By Ken Zurski
In the 1930’s, as the story goes, the Llewellyn setter known as “Jim the Wonder Dog” correctly picked the winner of seven Kentucky Derby’s in a row.
Yes, that’s seven winners – all in a row.
If true, the predictions are quite impressive considering that between 1930 and 1936, while there were two favorites who won (Gallant Fox ’30 and Twenty Grand ’31), there were also two long shot winners: 1933’s Broker’s Tip went off at 8-1 and Bold Venture in 1936 crossed the finish line first at a whopping 20-1.
Jim the Wonder Dog apparently picked them all.
Here’s how it all went down: Jim’s owner Sam VanArsdale would set down sealed envelopes each containing the name of a horse in the race. Jim would walk up to one and put his paw on it. The envelope was then stored in a safe. After the race, the envelope was reopened revealing the winning horse each time. The soft spoken VanArsdale never wanted to profit off his prized pooch so he turned down all offers to reveal the contents of the envelopes before the race.
According to VanArsdale, Jim’s unusual abilities began at an early age. One day, while out in the field hunting, VanArsdale found that Jim could understand what he was saying to him. “Let’s go over and rest a bit under that hickory tree,” VanArsdale would say and Jim would go to the hickory tree bypassing all the other oaks, walnuts and cedars in the woods. When VanArsdale asked Jim to go to the walnut tree, Jim went directly to the walnut.
What this all meant was confounding. Dogs follow commands all the time and through mostly recognizable sounds. But Jim seemed to understand the sound and the word. Apparently, Jim was able to understand commands in any language including Morse code.

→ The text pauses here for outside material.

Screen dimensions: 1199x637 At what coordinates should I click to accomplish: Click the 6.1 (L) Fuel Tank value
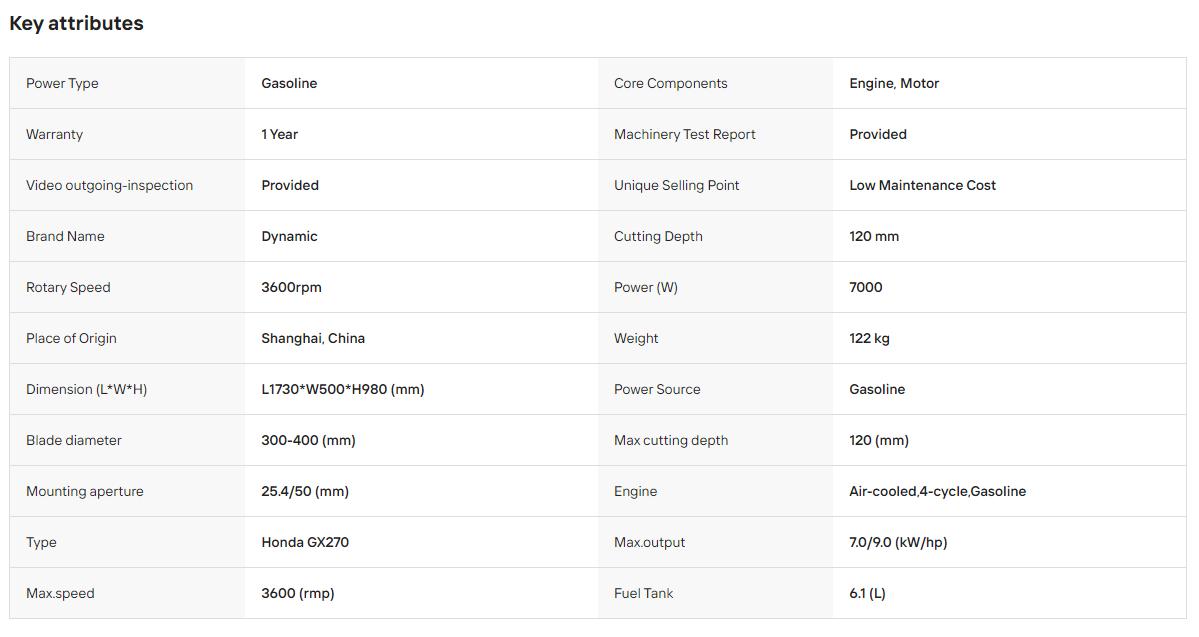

Then his psychic abilities kicked in. Jim was credited with accurately guessing the gender of babies before they were born.
The Kentucky Derby predictions certainly got attention and Jim was asked to pick the winner of the 1936 World Series. Jim choose the New York Yankees to beat the Detroit Tigers (The Yankees were favored and won in six games). After that and thanks to the press coverage, Jim became instantly famous. Even Ripley’s Believe it or Not picked up on his story.
Was it all a hoax as many questioned? Doubters were aplenty, but VanArsdale insisted it was no trick.
“Scientists examined Jim and college classes in psychology observed him without being able to suggest an explanation,” the St. Louis Post-Dispatch wrote, in March of 1937, shortly after Jim died at the age of twelve. “VanArsdale as always denied he has no signals and nobody ever caught him at it.”
The papers pointed out that VanArsdale refused all offers to commercialize the dog and go on the vaudeville circuit.
Jim was buried in a special constructed casket near his hometown of Marshall, Missouri. Flowers from all over the country were sent to his graveside and VanArsdale claims to have received 500 letters of condolence. In one last fitting testament to Jim’s psychic abilities, when asked if he thought his dog had a form of mental telepathy, VanArsdale humbly replied that “he did not know.”
In 1999, sixty-two years after his death, a park was built in Marshall near the hotel boarding room Jim shared with VanArsdale.
That same year, a statue of Jim The Wonder Dog was dedicated in the park’s gardens.